* Work to do
Rewrite the rows from the line containing "Task: Open the GitHub repository icon" through the end of the rows, swapping every "icon" for "button" and keeping everything else the same.

** BEGIN Recorded information **

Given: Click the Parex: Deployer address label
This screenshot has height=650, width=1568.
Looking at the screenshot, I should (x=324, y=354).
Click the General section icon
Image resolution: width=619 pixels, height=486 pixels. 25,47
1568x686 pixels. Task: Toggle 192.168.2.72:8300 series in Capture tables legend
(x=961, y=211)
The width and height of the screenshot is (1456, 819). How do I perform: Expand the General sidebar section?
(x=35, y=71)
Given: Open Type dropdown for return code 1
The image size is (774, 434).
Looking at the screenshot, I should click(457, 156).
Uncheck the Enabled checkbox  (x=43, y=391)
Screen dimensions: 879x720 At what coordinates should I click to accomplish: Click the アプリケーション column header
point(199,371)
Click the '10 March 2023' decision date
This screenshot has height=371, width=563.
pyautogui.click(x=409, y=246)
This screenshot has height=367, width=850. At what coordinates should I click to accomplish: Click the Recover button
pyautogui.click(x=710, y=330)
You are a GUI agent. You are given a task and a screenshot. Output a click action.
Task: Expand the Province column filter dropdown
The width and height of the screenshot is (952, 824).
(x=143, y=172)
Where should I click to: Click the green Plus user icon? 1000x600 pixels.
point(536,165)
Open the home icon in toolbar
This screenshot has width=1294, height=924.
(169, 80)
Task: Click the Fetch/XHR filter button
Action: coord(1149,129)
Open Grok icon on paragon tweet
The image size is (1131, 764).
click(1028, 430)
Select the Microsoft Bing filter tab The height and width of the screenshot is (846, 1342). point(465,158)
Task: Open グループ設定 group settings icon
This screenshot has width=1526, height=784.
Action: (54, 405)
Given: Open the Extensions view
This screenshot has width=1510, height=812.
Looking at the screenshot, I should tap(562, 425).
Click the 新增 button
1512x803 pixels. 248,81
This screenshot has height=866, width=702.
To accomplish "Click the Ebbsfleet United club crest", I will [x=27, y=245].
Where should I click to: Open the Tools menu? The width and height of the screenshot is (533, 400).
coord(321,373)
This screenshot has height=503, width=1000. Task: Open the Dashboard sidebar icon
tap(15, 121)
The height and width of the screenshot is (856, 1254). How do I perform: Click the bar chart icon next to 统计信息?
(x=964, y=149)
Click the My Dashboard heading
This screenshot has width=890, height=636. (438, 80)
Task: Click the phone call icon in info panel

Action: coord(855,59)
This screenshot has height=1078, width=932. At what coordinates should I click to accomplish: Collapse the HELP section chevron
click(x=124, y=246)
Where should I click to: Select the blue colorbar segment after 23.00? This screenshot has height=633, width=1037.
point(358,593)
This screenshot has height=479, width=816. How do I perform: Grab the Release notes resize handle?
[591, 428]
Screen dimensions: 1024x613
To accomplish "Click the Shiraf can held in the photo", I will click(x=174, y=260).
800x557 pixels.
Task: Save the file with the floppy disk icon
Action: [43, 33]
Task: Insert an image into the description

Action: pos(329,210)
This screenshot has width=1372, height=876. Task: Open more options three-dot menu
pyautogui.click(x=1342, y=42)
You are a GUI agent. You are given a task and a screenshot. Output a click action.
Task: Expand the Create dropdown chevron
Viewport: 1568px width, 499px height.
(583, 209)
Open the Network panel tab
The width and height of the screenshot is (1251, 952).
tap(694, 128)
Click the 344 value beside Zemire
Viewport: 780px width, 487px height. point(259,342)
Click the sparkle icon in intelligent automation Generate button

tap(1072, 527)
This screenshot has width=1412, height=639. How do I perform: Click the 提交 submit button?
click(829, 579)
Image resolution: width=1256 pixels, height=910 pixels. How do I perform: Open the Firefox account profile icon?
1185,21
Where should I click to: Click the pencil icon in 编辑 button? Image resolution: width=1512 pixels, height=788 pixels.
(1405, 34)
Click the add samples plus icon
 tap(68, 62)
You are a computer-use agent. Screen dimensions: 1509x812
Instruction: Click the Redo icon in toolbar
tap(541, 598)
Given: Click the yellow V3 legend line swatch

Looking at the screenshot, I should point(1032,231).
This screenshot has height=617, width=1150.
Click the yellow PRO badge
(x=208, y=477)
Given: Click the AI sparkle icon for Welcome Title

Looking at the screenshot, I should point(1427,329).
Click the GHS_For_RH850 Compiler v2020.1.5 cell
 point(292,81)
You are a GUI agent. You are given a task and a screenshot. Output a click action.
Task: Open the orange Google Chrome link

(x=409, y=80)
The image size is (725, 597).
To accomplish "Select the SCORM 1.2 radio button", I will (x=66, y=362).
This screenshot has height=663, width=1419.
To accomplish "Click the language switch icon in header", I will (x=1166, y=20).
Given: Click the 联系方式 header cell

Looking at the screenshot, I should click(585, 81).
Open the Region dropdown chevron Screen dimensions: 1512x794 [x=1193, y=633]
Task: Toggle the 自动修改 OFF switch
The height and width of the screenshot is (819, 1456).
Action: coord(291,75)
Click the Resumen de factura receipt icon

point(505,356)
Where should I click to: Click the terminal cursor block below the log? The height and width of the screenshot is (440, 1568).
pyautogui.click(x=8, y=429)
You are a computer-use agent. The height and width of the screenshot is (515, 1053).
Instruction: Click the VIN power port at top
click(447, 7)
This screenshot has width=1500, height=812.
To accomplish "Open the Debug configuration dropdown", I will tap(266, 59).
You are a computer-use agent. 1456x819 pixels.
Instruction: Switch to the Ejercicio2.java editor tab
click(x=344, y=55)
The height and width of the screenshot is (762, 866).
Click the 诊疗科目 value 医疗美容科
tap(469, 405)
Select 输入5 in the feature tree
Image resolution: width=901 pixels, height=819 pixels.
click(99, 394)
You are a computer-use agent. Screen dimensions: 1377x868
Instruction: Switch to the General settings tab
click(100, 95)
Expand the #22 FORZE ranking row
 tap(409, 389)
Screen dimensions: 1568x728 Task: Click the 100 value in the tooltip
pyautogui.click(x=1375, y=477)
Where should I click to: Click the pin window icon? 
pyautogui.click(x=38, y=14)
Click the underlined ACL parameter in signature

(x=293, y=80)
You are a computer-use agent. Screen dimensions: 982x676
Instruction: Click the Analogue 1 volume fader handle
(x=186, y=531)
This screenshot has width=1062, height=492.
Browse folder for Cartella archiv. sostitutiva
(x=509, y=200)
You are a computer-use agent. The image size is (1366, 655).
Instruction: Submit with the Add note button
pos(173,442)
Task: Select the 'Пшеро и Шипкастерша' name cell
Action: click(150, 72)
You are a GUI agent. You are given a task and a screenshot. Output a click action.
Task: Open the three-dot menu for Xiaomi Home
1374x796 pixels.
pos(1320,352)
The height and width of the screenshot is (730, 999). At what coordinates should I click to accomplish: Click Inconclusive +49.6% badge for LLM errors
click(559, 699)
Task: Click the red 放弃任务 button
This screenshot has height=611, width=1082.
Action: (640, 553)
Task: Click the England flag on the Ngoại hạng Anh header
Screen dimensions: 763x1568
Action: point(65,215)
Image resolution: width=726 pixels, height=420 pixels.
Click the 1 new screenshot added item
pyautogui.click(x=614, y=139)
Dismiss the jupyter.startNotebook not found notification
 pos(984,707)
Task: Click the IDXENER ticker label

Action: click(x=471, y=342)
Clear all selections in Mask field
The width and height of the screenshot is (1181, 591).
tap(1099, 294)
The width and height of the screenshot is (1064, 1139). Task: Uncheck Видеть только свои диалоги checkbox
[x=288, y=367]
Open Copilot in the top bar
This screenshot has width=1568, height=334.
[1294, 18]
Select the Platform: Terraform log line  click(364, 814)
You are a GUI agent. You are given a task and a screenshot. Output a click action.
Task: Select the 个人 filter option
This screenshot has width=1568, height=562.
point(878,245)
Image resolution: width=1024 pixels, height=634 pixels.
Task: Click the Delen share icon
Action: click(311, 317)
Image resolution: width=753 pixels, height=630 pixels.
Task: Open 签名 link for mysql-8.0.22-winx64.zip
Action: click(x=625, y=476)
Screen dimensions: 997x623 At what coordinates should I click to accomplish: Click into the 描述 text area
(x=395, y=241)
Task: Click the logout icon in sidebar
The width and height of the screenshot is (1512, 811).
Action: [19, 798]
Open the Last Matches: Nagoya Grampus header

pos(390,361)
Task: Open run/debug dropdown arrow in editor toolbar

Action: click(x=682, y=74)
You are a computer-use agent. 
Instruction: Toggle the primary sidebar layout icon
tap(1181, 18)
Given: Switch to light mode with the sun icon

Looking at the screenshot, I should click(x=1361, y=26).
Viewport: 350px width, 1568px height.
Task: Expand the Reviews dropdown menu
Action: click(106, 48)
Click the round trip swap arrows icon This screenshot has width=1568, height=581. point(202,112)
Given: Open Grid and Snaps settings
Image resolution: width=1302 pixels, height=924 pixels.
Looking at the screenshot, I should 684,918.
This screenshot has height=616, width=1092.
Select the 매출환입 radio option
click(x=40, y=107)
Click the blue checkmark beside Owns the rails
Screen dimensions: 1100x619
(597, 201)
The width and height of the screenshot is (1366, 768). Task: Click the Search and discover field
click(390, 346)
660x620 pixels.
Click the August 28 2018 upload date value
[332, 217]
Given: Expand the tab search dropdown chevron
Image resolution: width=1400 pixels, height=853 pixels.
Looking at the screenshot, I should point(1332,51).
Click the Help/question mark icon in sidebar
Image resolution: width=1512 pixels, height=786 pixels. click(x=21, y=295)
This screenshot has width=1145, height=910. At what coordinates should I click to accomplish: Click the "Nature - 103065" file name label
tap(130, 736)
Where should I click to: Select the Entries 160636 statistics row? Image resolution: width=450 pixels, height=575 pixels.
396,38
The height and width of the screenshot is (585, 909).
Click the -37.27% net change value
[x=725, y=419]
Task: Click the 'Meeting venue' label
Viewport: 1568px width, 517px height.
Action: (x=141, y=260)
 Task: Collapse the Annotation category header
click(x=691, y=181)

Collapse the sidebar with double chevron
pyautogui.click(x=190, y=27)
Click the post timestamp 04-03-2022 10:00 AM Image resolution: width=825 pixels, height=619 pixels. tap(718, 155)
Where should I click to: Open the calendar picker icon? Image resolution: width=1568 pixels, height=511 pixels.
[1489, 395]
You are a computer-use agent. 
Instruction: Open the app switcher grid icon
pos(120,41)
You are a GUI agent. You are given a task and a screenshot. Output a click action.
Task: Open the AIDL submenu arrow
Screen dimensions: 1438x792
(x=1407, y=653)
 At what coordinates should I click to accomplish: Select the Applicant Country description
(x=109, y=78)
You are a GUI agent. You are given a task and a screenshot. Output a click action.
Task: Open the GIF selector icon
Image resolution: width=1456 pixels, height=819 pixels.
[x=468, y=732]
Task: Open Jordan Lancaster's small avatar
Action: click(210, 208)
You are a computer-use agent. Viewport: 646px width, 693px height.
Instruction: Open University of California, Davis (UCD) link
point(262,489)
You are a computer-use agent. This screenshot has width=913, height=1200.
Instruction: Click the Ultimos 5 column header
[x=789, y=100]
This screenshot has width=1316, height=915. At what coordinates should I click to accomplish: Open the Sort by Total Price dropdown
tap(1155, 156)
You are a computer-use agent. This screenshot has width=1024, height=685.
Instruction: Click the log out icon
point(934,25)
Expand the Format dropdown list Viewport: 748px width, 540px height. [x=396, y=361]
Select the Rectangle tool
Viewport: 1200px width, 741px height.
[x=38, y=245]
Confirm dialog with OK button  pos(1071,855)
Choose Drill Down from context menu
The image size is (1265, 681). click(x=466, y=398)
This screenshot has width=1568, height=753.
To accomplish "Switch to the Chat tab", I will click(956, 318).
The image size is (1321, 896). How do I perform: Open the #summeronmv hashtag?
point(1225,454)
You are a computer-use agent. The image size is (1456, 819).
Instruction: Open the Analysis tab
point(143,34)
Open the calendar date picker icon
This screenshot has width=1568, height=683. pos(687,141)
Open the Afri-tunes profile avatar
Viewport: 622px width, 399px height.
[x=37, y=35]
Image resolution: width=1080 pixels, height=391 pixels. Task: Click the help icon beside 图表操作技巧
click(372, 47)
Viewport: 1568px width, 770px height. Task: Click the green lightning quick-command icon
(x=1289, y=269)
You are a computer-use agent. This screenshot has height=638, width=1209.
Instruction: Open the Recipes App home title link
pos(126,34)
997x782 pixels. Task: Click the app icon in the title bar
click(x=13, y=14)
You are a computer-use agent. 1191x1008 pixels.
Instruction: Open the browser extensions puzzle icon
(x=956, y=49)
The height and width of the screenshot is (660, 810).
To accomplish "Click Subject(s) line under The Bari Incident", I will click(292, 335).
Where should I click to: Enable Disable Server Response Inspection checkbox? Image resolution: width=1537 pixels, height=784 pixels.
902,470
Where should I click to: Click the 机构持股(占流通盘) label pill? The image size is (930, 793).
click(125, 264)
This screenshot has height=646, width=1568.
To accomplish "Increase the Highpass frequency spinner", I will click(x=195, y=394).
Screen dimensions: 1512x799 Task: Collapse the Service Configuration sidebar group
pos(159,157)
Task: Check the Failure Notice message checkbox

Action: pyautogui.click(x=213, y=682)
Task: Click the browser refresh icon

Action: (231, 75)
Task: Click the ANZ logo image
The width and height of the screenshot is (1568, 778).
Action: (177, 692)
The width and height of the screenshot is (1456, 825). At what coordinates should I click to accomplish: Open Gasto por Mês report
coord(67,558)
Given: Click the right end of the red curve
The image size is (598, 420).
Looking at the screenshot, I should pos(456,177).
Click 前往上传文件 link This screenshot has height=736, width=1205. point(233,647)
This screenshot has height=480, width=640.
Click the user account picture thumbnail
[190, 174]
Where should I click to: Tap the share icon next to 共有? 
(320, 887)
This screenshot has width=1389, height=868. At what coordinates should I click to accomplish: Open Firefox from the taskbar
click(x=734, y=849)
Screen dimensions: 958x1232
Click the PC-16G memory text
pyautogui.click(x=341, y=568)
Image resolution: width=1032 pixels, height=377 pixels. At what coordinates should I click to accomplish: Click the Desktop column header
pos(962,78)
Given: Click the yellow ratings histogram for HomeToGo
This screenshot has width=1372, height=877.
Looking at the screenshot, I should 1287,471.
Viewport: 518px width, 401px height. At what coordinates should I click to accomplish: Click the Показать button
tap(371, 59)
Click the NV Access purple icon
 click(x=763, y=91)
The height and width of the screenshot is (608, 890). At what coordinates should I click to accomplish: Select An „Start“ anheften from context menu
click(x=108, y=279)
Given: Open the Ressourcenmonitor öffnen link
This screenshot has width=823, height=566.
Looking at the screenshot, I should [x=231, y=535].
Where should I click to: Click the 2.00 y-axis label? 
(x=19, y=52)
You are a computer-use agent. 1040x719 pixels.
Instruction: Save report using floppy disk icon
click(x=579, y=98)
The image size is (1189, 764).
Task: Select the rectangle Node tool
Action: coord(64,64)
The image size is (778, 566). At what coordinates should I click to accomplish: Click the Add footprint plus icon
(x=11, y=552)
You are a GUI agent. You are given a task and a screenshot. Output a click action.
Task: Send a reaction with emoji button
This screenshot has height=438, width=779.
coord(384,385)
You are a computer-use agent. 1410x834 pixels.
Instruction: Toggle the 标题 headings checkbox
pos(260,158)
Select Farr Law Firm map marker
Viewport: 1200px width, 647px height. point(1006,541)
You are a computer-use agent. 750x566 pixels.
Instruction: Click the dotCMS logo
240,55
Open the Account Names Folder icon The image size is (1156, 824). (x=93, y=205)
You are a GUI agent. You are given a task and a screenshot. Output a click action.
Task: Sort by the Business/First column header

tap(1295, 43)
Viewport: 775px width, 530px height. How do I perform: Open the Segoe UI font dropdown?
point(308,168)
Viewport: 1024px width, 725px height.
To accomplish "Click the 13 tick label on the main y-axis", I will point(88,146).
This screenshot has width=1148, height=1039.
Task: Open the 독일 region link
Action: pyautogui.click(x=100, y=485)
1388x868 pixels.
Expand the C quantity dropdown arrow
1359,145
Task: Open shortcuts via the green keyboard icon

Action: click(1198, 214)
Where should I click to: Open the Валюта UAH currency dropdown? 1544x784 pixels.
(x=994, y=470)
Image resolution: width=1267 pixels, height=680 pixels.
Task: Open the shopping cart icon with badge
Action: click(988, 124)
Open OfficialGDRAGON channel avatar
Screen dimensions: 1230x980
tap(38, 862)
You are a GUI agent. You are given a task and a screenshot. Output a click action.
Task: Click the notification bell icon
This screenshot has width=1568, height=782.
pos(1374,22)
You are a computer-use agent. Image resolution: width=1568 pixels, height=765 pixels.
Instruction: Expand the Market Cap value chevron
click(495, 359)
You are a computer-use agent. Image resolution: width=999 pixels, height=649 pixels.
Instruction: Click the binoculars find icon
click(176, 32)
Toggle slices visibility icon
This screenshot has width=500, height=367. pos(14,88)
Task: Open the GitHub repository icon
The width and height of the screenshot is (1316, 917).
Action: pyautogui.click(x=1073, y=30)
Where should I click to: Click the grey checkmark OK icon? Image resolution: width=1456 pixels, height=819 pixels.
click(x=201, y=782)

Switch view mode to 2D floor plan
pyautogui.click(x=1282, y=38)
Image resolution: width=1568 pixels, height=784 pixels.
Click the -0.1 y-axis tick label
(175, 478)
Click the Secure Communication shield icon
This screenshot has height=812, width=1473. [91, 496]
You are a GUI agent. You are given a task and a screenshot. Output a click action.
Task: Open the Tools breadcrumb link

** END Recorded information **

* Response to this task
Task: Open the GitHub repository button
The width and height of the screenshot is (1316, 917).
Action: pyautogui.click(x=1073, y=30)
Where should I click to: Click the grey checkmark OK button? Image resolution: width=1456 pixels, height=819 pixels.
click(x=201, y=782)

Switch view mode to 2D floor plan
pyautogui.click(x=1282, y=38)
Image resolution: width=1568 pixels, height=784 pixels.
Click the -0.1 y-axis tick label
(175, 478)
Click the Secure Communication shield button
This screenshot has height=812, width=1473. [91, 496]
You are a GUI agent. You are given a task and a screenshot. Output a click action.
Task: Open the Tools breadcrumb link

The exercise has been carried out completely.